Astronomy Picture of the Day
January 5, 2014

Lennon Crater
Lennon Crater

Credits: NASA/Johns Hopkins University Applied Physics Laboratory/Carnegie Institution of Washington and Dr Paolo C. Fienga/LXTT/IPF for the additional process. and color.

In this frame, taken by the NASA - MESSENGER Spacecraft on January, 13, 2012, we can see the Complex Impact Crater Lennon - so recently named, by the International Astronomical Union (or "IAU", for short), after John Winston Ono Lennon (1940 - 1980), an English songwriter, musician, and singer who rose to worldwide fame as a founding member of the Beatles, one of the most commercially successful and critically acclaimed band in the history of popular music.

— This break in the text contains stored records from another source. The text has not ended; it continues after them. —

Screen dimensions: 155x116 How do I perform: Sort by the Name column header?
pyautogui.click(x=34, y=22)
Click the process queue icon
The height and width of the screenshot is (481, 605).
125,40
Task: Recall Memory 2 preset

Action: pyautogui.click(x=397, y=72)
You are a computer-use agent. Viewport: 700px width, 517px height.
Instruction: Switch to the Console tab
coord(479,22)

As you may want to notice, it seems (but at this resolution we cannot be one-hundred-per-cent sure of such a circumstance) that no Hollows - we would say "strangely", being the Hollows a very common Surface Feature of the Innermost Planet of the Solar System - are visible on the (relatively) flat Floor, nor on the Inner and Outer Rim of this, however, extremely ancient Mercurian Crater.

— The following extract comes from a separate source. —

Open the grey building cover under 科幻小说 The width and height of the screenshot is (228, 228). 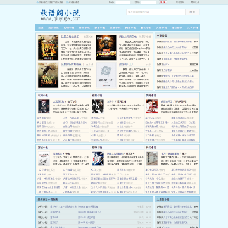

Date acquired: January, 13th, 2012
Image Mission Elapsed Time (MET): 234915233
Image ID: 1259055
Instrument: Narrow Angle Camera (NAC) of the Mercury Dual Imaging System (MDIS)
Center Latitude: 35,82° South
Center Longitude: 40,72° East
Solar Incidence Angle: 71,1° (meaning that the Sun, at the time that the picture was taken, was about 18,9° above the imaged Local Mercurian Horizon)
Emission Angle: 20,2°
Sun-Mercury-Messenger (or "Phase") Angle: 70,9°

This frame (which is an Original NASA - MESSENGER Spacecraft's b/w and Map-Projected image published on the NASA - Planetary Photojournal with the ID n. PIA 17813) has been additionally processed, contrast enhanced, magnified to aid the visibility of the details, Gamma corrected and then colorized in Absolute Natural Colors (such as the colors that a human eye would actually perceive if someone were onboard the NASA - MESSENGER Spacecraft and then looked down, towards the Western Edge of the Mercurian Impact Crater "Mena"), by using an original technique created - and, in time, dramatically improved - by the Lunar Explorer Italia Team. Different colors, as well as different shades of the same color, mean, among other things, the existence of different Elements (Minerals) present on the Surface of Mercury, each having a different Albedo (---> Reflectivity) and Chemical Composition.